Sous leur teinte éclatante et leur étiquette promettant l’authenticité italienne, les sauces tomate que vous consommez pourraient cacher un parcours bien plus trouble. En remontant la chaîne d’approvisionnement, une enquête de la BBC éclaire des pratiques inquiétantes impliquant l’une des régions les plus controversées de la planète
Ces sauces tomate proviennent-elles d’Italie… ou de Chine ?
De l’Italie à la Chine, les tomates parcourent des milliers de kilomètres avant d’atterrir dans nos assiettes. Mais ce voyage dissimule parfois des pratiques inavouables, entre mensonges industriels et exploitation humaine.
Sauces tomate : l’ombre du Xinjiang sur nos assiettes ?

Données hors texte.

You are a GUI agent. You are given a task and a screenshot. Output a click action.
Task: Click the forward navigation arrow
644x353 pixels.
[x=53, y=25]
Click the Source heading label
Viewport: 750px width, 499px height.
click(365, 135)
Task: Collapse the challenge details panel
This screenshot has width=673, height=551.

Le Xinjiang, région au nord-ouest de la Chine, produit une part significative de la tomate mondiale. Ce territoire est également tristement célèbre pour ses « camps de rééducation » où des Ouïghours, minorité musulmane persécutée, sont soumis à un travail forcé. Mamutjan, un ex-détenu, raconte : « On nous obligeait à récolter 450 kg de tomates par jour. Ceux qui échouaient étaient battus. » Son témoignage, recueilli par la BBC, fait écho à d’autres récits documentés par des ONG et les Nations Unies.
« 100 % italiennes ». Voilà une mention que l’on retrouve sur de nombreux produits vendus en supermarché pour "rassurer" les consommateurs. Pourtant, derrière ces étiquettes, la réalité est souvent bien différente. Les tomates cueillies dans le Xinjiang suivent un parcours complexe. Après un transit par train à travers plusieurs pays d'Asie centrale, elles arrivent en Italie, une nation reconnue pour ses sauces et concentrés de tomates. Là, des entreprises comme Petti les transforment, parfois sous des labels évoquant l’Italie, sans obligation de mentionner leur origine réelle. Des audits indépendants ont permis de détecter ces mélanges entre tomates locales et concentrés chinois, alimentant la controverse sur l’étiquetage trompeur et la fraude alimentaire.
Lidl se défend
Des enseignes comme Lidl et d'autres distributeurs européens ont été impliqués dans ces affaires malgré des garanties affichées sur la traçabilité. Lidl affirme à Libération avoir exclu depuis plusieurs années les tomates chinoises de ses produits. Pourtant, une enquête de la BBC a révélé des liens récents avec des fournisseurs utilisant des ingrédients controversés. Sur 64 produits testés par la BBC, 17 contenaient des tomates du Xinjiang, souvent issues de l’entreprise italienne Petti. Les tests de laboratoires spécialisés montrent que des conserves, pourtant estampillées « 100 % italiennes », pourraient contenir des tomates du Xinjiang.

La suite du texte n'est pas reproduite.